Exercise goal — Could you output the entire listing without altering anything?
Records for this task: Begin
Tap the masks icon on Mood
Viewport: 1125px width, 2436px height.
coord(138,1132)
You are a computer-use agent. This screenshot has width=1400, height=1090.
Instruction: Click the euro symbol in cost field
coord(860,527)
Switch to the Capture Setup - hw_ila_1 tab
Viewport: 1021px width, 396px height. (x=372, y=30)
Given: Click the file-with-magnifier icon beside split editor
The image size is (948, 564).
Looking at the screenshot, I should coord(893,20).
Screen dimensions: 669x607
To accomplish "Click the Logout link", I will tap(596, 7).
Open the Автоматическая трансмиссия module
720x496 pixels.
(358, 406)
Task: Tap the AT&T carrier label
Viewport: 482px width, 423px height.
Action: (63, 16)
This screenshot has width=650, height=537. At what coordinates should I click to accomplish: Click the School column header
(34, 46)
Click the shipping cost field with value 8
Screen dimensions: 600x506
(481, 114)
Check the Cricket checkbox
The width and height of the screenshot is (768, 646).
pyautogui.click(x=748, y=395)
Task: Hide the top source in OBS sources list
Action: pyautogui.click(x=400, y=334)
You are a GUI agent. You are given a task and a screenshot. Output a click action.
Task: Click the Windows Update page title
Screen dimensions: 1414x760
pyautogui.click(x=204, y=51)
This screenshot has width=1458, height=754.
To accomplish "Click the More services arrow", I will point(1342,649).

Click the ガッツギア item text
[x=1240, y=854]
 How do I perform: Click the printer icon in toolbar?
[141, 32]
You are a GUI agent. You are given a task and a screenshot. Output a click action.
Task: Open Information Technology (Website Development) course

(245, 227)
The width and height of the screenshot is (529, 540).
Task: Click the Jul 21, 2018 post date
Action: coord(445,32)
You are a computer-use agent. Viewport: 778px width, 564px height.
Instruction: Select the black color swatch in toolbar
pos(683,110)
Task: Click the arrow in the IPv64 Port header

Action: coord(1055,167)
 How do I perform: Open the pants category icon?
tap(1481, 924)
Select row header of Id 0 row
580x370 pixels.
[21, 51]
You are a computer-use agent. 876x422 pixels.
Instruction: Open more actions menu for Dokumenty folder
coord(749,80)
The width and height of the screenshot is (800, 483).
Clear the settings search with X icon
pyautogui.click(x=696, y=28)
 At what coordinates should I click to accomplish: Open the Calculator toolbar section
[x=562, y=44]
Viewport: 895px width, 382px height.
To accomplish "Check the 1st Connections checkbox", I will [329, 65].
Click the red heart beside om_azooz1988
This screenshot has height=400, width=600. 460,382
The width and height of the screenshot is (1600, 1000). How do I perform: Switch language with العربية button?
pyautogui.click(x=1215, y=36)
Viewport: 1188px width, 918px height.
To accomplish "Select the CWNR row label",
Records for this task: End
Output for this exercise —
Tap the masks icon on Mood
Viewport: 1125px width, 2436px height.
coord(138,1132)
You are a computer-use agent. This screenshot has width=1400, height=1090.
Instruction: Click the euro symbol in cost field
coord(860,527)
Switch to the Capture Setup - hw_ila_1 tab
Viewport: 1021px width, 396px height. (x=372, y=30)
Given: Click the file-with-magnifier icon beside split editor
The image size is (948, 564).
Looking at the screenshot, I should coord(893,20).
Screen dimensions: 669x607
To accomplish "Click the Logout link", I will tap(596, 7).
Open the Автоматическая трансмиссия module
720x496 pixels.
(358, 406)
Task: Tap the AT&T carrier label
Viewport: 482px width, 423px height.
Action: (63, 16)
This screenshot has width=650, height=537. At what coordinates should I click to accomplish: Click the School column header
(34, 46)
Click the shipping cost field with value 8
Screen dimensions: 600x506
(481, 114)
Check the Cricket checkbox
The width and height of the screenshot is (768, 646).
pyautogui.click(x=748, y=395)
Task: Hide the top source in OBS sources list
Action: pyautogui.click(x=400, y=334)
You are a GUI agent. You are given a task and a screenshot. Output a click action.
Task: Click the Windows Update page title
Screen dimensions: 1414x760
pyautogui.click(x=204, y=51)
This screenshot has width=1458, height=754.
To accomplish "Click the More services arrow", I will point(1342,649).

Click the ガッツギア item text
[x=1240, y=854]
 How do I perform: Click the printer icon in toolbar?
[141, 32]
You are a GUI agent. You are given a task and a screenshot. Output a click action.
Task: Open Information Technology (Website Development) course

(245, 227)
The width and height of the screenshot is (529, 540).
Task: Click the Jul 21, 2018 post date
Action: coord(445,32)
You are a computer-use agent. Viewport: 778px width, 564px height.
Instruction: Select the black color swatch in toolbar
pos(683,110)
Task: Click the arrow in the IPv64 Port header

Action: coord(1055,167)
 How do I perform: Open the pants category icon?
tap(1481, 924)
Select row header of Id 0 row
580x370 pixels.
[21, 51]
You are a computer-use agent. 876x422 pixels.
Instruction: Open more actions menu for Dokumenty folder
coord(749,80)
The width and height of the screenshot is (800, 483).
Clear the settings search with X icon
pyautogui.click(x=696, y=28)
 At what coordinates should I click to accomplish: Open the Calculator toolbar section
[x=562, y=44]
Viewport: 895px width, 382px height.
To accomplish "Check the 1st Connections checkbox", I will [329, 65].
Click the red heart beside om_azooz1988
This screenshot has height=400, width=600. 460,382
The width and height of the screenshot is (1600, 1000). How do I perform: Switch language with العربية button?
pyautogui.click(x=1215, y=36)
Viewport: 1188px width, 918px height.
To accomplish "Select the CWNR row label",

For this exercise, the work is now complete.